» GIVEN INFORMATION:

====================

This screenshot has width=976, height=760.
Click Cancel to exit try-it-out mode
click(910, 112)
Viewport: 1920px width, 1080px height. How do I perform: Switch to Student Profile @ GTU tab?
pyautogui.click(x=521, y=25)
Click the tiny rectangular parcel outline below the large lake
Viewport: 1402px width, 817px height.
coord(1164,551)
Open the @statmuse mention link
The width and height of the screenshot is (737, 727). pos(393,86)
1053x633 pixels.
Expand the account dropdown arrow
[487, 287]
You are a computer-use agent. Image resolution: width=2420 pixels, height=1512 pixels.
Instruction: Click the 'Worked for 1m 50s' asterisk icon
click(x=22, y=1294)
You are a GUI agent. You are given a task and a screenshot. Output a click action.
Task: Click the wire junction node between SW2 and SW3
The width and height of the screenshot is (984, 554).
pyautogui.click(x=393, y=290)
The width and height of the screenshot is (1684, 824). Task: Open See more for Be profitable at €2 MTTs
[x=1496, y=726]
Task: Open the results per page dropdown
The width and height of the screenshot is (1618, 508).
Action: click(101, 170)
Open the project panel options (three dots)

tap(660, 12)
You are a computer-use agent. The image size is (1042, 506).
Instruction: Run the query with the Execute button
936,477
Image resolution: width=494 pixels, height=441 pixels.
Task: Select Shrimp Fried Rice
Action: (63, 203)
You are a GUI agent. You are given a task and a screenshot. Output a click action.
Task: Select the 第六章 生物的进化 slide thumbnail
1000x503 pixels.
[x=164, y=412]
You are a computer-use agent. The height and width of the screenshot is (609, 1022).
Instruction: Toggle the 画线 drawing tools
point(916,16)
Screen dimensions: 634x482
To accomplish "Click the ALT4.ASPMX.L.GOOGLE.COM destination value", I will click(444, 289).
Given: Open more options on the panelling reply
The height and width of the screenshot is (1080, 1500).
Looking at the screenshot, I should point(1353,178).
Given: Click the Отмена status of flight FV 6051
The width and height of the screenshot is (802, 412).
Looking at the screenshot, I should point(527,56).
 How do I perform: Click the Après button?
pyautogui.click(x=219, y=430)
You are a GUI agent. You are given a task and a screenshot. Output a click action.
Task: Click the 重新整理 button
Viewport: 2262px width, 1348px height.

====================

» GIVEN EXERCISE:
Reproduce all of the records above, word for word and line for line.

» RIGHT ANSWER:
This screenshot has width=976, height=760.
Click Cancel to exit try-it-out mode
click(910, 112)
Viewport: 1920px width, 1080px height. How do I perform: Switch to Student Profile @ GTU tab?
pyautogui.click(x=521, y=25)
Click the tiny rectangular parcel outline below the large lake
Viewport: 1402px width, 817px height.
coord(1164,551)
Open the @statmuse mention link
The width and height of the screenshot is (737, 727). pos(393,86)
1053x633 pixels.
Expand the account dropdown arrow
[487, 287]
You are a computer-use agent. Image resolution: width=2420 pixels, height=1512 pixels.
Instruction: Click the 'Worked for 1m 50s' asterisk icon
click(x=22, y=1294)
You are a GUI agent. You are given a task and a screenshot. Output a click action.
Task: Click the wire junction node between SW2 and SW3
The width and height of the screenshot is (984, 554).
pyautogui.click(x=393, y=290)
The width and height of the screenshot is (1684, 824). Task: Open See more for Be profitable at €2 MTTs
[x=1496, y=726]
Task: Open the results per page dropdown
The width and height of the screenshot is (1618, 508).
Action: click(101, 170)
Open the project panel options (three dots)

tap(660, 12)
You are a computer-use agent. The image size is (1042, 506).
Instruction: Run the query with the Execute button
936,477
Image resolution: width=494 pixels, height=441 pixels.
Task: Select Shrimp Fried Rice
Action: (63, 203)
You are a GUI agent. You are given a task and a screenshot. Output a click action.
Task: Select the 第六章 生物的进化 slide thumbnail
1000x503 pixels.
[x=164, y=412]
You are a computer-use agent. The height and width of the screenshot is (609, 1022).
Instruction: Toggle the 画线 drawing tools
point(916,16)
Screen dimensions: 634x482
To accomplish "Click the ALT4.ASPMX.L.GOOGLE.COM destination value", I will click(444, 289).
Given: Open more options on the panelling reply
The height and width of the screenshot is (1080, 1500).
Looking at the screenshot, I should point(1353,178).
Given: Click the Отмена status of flight FV 6051
The width and height of the screenshot is (802, 412).
Looking at the screenshot, I should point(527,56).
 How do I perform: Click the Après button?
pyautogui.click(x=219, y=430)
You are a GUI agent. You are given a task and a screenshot. Output a click action.
Task: Click the 重新整理 button
Viewport: 2262px width, 1348px height.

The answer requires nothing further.